> _Exercise objective_
No picture belongs in the answer, which must hold exactly the lines from the one with "You are a computer-use" through the final line below.

> _Available data_
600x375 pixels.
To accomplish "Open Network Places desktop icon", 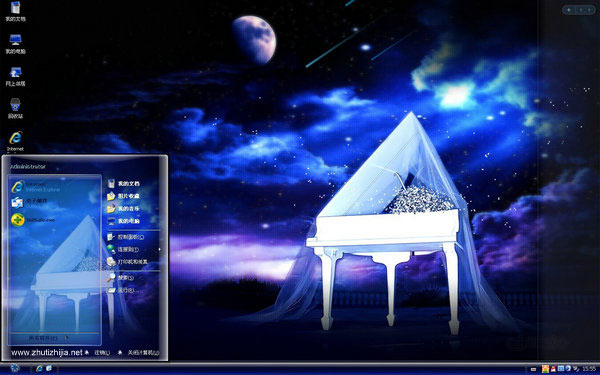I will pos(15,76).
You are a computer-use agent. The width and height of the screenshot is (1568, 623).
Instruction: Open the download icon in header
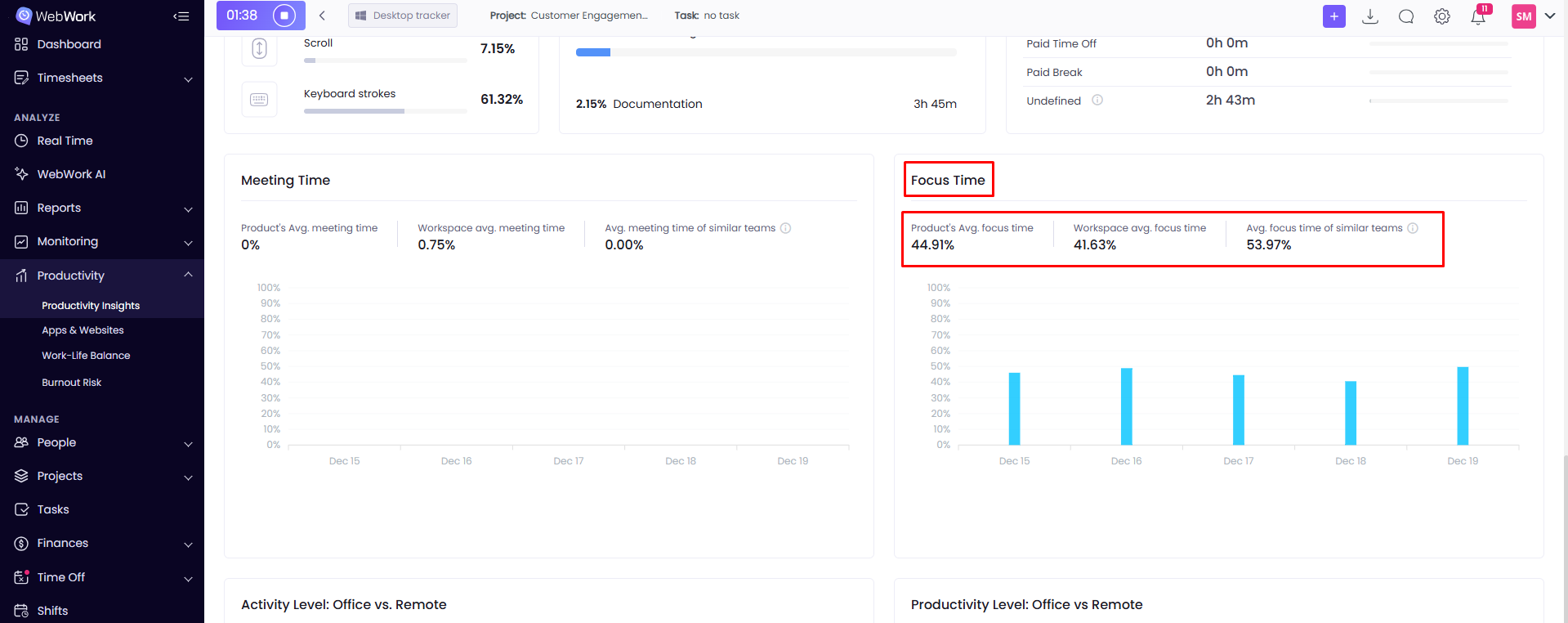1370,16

> _Response to this exercise_
You are a computer-use agent. The width and height of the screenshot is (1568, 623).
Instruction: Open the download icon in header
1370,16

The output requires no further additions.